Баавгай Чоно. Медведь с волчьим сердцем - стр. 7
Только сейчас Баавгай вспомнил, чему учили – увидев волка, нужно показать, что ты силён и страшен. И он завыл во всю глотку, подобно зверю, наступая на волка. Серый хищник развернулся и стремглав понёсся по степи.
К счастью, стая была небольшой, всего лишь около семи особей. Битва завершилась. Несколько мёртвых волков лежали на поле боя.
Баавгай подошёл к берегу, туда, где по пояс в воде стояли товарищи, наблюдавшие, как он расправился с остальными волками.
– Можете выбираться.
Послышался плеск воды, братья Поло, оба нукера и толмач вышли на берег.
Монгол подошёл к Баавгаю и упёр свою саблю в грудь.
– Зря уснул. За это смерть. Волки могли всех нас сожрать.
– Каюсь, моя вина, – признал Баавгай.
Мишка знал законы монголов.
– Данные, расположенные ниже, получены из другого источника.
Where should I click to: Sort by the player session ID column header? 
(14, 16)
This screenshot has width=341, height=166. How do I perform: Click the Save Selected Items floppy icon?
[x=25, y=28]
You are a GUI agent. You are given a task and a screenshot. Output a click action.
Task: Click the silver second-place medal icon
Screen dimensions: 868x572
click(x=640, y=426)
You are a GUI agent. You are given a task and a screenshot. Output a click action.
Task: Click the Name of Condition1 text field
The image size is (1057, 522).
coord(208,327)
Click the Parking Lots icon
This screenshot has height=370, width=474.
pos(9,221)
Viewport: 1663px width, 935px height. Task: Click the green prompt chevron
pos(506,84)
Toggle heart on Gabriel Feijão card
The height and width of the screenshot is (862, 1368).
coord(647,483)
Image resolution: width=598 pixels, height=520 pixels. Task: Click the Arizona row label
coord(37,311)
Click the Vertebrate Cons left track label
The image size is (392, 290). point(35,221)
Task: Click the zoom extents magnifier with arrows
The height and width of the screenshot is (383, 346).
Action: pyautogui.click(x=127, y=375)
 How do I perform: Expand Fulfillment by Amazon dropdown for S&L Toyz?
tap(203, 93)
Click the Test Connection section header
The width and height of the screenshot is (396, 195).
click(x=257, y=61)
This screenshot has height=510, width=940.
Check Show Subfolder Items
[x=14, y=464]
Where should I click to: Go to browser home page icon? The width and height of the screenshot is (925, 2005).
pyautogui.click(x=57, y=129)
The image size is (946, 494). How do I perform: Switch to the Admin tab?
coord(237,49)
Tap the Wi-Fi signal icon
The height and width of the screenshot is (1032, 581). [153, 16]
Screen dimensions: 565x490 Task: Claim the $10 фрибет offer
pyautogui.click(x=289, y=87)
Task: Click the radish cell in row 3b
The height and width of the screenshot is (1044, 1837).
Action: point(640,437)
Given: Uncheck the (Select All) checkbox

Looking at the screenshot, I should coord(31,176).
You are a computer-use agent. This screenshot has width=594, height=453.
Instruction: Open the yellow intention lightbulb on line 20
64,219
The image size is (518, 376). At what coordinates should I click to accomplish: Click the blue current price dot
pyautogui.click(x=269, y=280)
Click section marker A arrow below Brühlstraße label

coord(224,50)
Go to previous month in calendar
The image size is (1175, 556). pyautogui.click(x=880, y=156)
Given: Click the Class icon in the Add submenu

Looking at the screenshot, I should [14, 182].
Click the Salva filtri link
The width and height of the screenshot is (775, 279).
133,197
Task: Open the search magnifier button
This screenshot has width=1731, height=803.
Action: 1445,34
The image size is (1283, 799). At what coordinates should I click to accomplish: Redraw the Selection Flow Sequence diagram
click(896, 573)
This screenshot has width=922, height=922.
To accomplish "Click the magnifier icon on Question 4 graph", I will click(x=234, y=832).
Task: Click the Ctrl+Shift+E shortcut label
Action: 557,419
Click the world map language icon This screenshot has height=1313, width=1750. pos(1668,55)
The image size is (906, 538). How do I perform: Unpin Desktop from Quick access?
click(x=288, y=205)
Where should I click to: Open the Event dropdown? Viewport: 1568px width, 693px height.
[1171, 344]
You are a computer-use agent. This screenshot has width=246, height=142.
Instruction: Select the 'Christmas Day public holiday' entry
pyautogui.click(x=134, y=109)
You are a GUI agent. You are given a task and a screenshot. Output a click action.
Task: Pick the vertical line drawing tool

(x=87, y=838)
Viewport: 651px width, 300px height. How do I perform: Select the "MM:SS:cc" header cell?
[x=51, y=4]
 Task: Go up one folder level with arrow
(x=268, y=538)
И за меньшие провинности в ордынском войске казнили людей.
– Сам беду позвал, сам и прогнал, – задумчиво произнёс нукер. – Живи.
И убрал саблю.
– Баавгай, – уважительно сказал второй нукер. – Настоящий медведь.
Путешественники осмотрели свои раны. Лишь у Баавгая оказалось разодрано плечо да толмача сильно куснул волк, остальные отделались царапинами. Николо велел Баавгаю снять рубаху, промыл рану и обработал какими-то снадобьями из своих запасов. Осмотрел толмача и тоже перевязал рану куском ткани.
Нукеры снова разожгли костёр и принялись свежевать добычу. Монголы ели всё, что бегает в степи, а волчьи шкуры ценились среди скорняков.
– Я не ошибся, когда позвал тебя с нами, – сказал Николо. – Без тебя мы бы погибли.
– Посидели бы в реке до утра, вот и все, – ответил Баавгай.
Маттео, сидевший рядом, непонимающе посмотрел на брата, и тот перевел разговор.
3
С рассветом нукеры набрали ещё немного топлива и приготовили волчье мясо. Венецианцы не стали есть, а Баавгай, привыкший к еде монголов, не отказался.
Раненое плечо болело, но Баавгай был крепким и выносливым, да и рана казалась не очень опасной, волчьи зубы не сильно порвали плоть. Но уже утром почувствовал лёгкое недомогание, и не обратил на это внимания. Мало ли царапин – одной больше, другой меньше. Руку волк не откусил – и хорошо.
Толмач пожаловался, что рана стала болеть сильнее, а рука припухла, место вокруг укуса покраснело. Но не сидеть же сиднем посреди степи и ждать, пока царапина заживёт. К тому же мало ли какой люд попадется, время сейчас неспокойное – как Берке с Хулагу враждовать стали, всякое в дороге может случиться. Нужно идти. Собрались и поехали дальше.
Солнце с утра стояло по левое плечо, а как поднялось высоко над головой, пришла жара неимоверная, степная. Спасал только ветерок, дувший с Итиля.
Недомогание усилилось, и Баавгай стал чувствовать себя хуже. Теперь уже не думал, что обошлось одной царапиной. Боль в плече становилась всё резче и резче, словно рану кто-то ковырял ножом. В глазах иногда темнело, а голова кружилась, как у пьяного. Стиснув зубы, Мишка с трудом удерживал своё тело на лошади, не позволяя себе упасть. Толмачу было хуже – ослаб и лишился сил, шатался, и несколько раз едва не свалился под копыта лошади.
Ближе к вечеру стало совсем худо – жар объял тело Баавгая, в голове гудело, сознание помутилось, и порой не понимал, где находится. То казалось, что в кузнице разговаривает с Боржигдаем, то сидит на берегу Плеещева озера с отцом. Всё тело покрылось холодным потом, остатки сил улетучивались. И сам удивлялся – вроде бы рана пустяшная, а вот на тебе – ломает так, что сейчас того и гляди упадёт и уже не встанет.